EXCERPT TO READ =
━━━━━━━━━━

Bouncing Bertie Boffin here!
Gosh you learn can some interesting things watching the telly can't you?
Now you might think from this wee video clip that I was not paying attention last week while Gail was entranced by her hero Brian Cox pontificating about science, energy resources and the future of mankind.
But can bet your bottom dollar that my flappy little ears pricked up when I heard Professor Cox assert the following:
"Americans spend ten times more money a year on pet grooming than they do on nuclear fusion."
I think some criticism was implied.
Well my friends, what to make of this?
As we know, an explosive release of energy can sometimes result if a muddy dog is confronted with a tub of warm water and a bottle of shampoo.
However is a settled fact in the Bertie and Gail household that very little money is spent on pet grooming. It costs nothing to rinse a pup in the River Dee after all.
But before Gail starts to look any sort of smug, I ask her just how much of her hard earned cash went on nuclear fusion over the past twelve months.

━━━━━━━━━━

EXERCISE AIM =
Carry on writing the post about pet grooming and nuclear fusion, picking up right after its final sentence. The material after this point has no connection to the post about pet grooming and nuclear fusion.

[Data excerpts]
━━━━━━━━━━

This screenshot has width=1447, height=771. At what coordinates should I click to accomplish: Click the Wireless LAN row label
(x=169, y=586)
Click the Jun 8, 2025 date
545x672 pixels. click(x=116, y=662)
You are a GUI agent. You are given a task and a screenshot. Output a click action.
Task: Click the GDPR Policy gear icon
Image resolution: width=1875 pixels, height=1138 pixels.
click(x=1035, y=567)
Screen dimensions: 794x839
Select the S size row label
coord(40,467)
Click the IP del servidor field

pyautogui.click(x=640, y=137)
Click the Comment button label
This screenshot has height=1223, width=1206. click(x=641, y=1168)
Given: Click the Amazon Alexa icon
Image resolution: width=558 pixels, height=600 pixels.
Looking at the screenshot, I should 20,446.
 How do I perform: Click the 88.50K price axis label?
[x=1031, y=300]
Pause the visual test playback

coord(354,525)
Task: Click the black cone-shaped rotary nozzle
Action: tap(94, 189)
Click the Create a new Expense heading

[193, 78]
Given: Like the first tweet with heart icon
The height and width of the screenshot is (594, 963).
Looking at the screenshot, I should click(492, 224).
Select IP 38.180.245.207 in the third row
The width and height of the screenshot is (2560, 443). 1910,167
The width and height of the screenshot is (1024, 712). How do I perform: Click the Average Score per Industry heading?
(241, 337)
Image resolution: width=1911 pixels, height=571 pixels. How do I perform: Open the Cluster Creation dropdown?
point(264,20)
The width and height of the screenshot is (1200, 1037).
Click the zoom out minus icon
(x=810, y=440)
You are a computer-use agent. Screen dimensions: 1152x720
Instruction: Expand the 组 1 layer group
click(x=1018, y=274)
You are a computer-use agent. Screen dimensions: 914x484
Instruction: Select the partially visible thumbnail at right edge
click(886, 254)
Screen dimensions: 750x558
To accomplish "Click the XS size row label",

━━━━━━━━━━

THE ANSWER =
This elicits a rambling response about paying taxes and government funded scientific research, blah blah, blah, all of which amounts to an admission that the hairbrush she purchased from Pets at Home back in February might have cost more than any indirect contribution she's made to solving the world energy crisis.
Fellow pups, I am wondering if we might start a campaign. Next time your owner threatens you with a 'spa day', why not suggest instead they put their pennies in an envelope and send them off to their nearest nuclear fusion laboratory…?
How else will we secure a carbon-free energy future?